* Data for analysis *
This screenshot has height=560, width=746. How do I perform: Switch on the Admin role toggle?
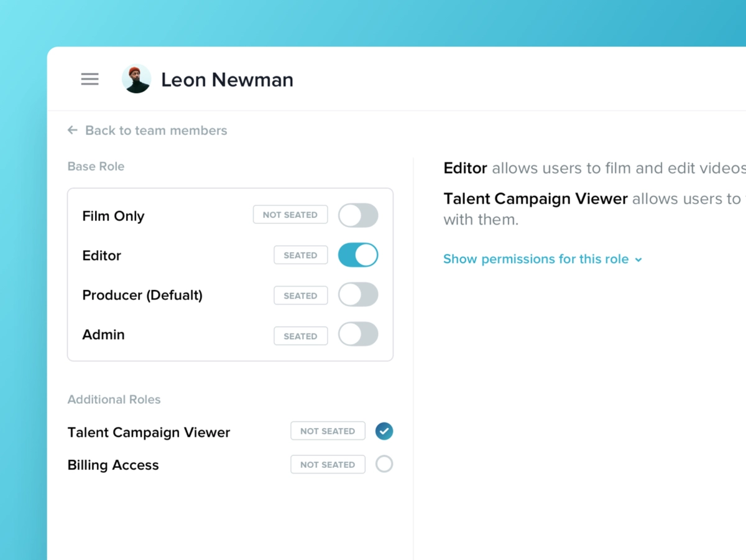(x=358, y=334)
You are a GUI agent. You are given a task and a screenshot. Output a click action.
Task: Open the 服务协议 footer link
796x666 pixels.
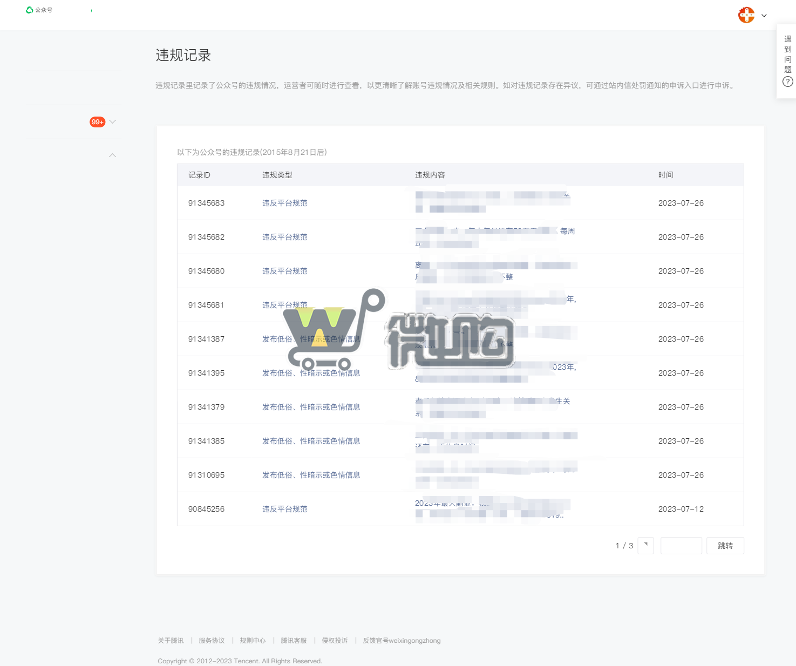click(212, 641)
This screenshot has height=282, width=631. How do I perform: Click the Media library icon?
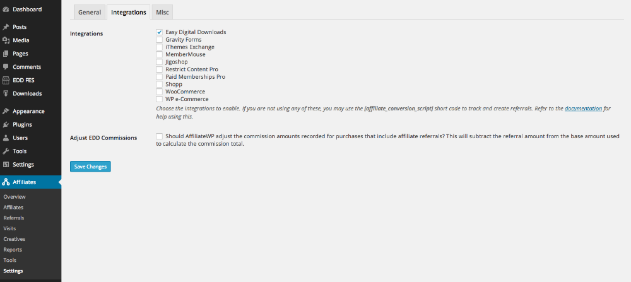pos(6,40)
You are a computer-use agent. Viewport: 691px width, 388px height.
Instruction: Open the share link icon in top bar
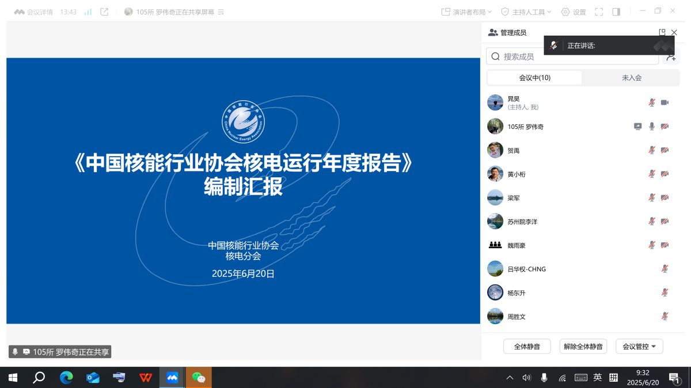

* Exercise directions *
Would you retype exactly the lines running from the line that contains "This screenshot has height=282, width=631." through the end of the listing above, both included? Skip every picture.

* Your response *
This screenshot has height=282, width=631. How do I perform: Click the Media library icon?
pos(6,40)
You are a computer-use agent. Viewport: 691px width, 388px height.
Instruction: Open the share link icon in top bar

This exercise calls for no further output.